Туся сияла, накупила книг, тетрадей, перышек, чернильницу и десяток готовых платьев – таких безобразных, что даже Мейзель заметил и удивился. Это схима такая, что ли, у тебя? Так давай вериги подвяжем к подолу. То-то будет смеху. А крапива первая пойдет – за шиворот тебе натолкаем. Чтоб за версту видно было, что ты настоящая грамотница, а не какая-то благородная дура.
Туся вспыхнула, через силу засмеялась. Но платья все равно остались. Она даже причесываться стала по-другому, сама. Горничная девушка только посмотрела на квартирку их – и сразу же рассчиталась. И пусть!
Мейзель видел, что Туся пытается подражать курсисткам. Видел, что это делает ее жалкой. Еще более жалкой, чем сами бестужевки. Но она была счастлива. Счастлива. Гельман этот очень ее хвалил. Даже сказал как-то Мейзелю, прощаясь, – у княжны исключительно хваткий ум, завидное трудолюбие. Могла бы достойно служить отечеству на любом поприще. Жаль, очень жаль.
Мейзель промолчал. Да и что тут было говорить?
Матери Туся писала редко, коротко, не письма, а приказы какие-то. Следить, чтоб в денниках не дуло. Срочно найти управляющего в конюшни – знающего, с хорошими рекомендациями. Боярина взвесить и давать ежедневно овса из такого расчету…
Борятинская надеялась на помолвку, потом на свадьбу – и всё напрасно. Не похоже было, что дочь ее вообще собиралась возвращаться.
Господь сподобил – помог.
Вразумил.
Туся сразу поняла, по его лицу.
Взяла телеграмму.
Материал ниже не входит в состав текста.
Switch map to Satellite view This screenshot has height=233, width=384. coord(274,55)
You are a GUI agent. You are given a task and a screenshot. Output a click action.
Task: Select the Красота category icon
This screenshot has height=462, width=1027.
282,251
Прочитала – Боярин пал. И ничего не сказала. Вообще. Ни тогда. Ни за всю дорогу домой.
Мейзель ожидал всего – слёз, истерик, ярости, но только не этого молчания, не возвращения этой детской пугающей немоты. Туся вставала и садилась, когда надо. Послушно ела и пила. Честно пыталась спать, но Мейзель видел, что все это – оболочка, притворство. Внутри Туси что-то нарастало, уродливое, жуткое. Совершенно чужое. Что-то, что было – не она. Может, и вовсе не человек. И Мейзель снова, как в Тусином детстве, не знал, что с этим делать. Не понимал. Боялся.
На подъезде к Анне он все же не выдержал.
Это просто конь, Туся. Старый жеребец. Никто не обещал тебе, что он будет бессмертным. Этого и людям никто не обещал. Даже Господь.
Туся посмотрела хмуро из-под прямых черных бровей и на ходу выпрыгнула из наемной пролетки – не выпрыгнула даже, соскользнула. Благо кони еле волоклись. Мейзель вскочил, закричал, закашлялся, попытался броситься следом – но куда там. Спрямила бегом через поле – и в сад. Только ее и видели.
Мейзель давно не мог догнать ее. Очень давно.
В конюшне был пересменок. Утренние конюхи разошлись. Сытые, вычищенные лошади дремали в денниках. Ждали, когда встанет наконец трава на пастбище. Начнется лето – ленивое, долгое, жужжащее безмятежно. Радович сидел на огромном ларе, в котором хранился овес, смотрел в одну точку – нет, не в одну. Пыль, золотая, мелкая, висела в воздухе, искрилась, будто мошкара над Волгой.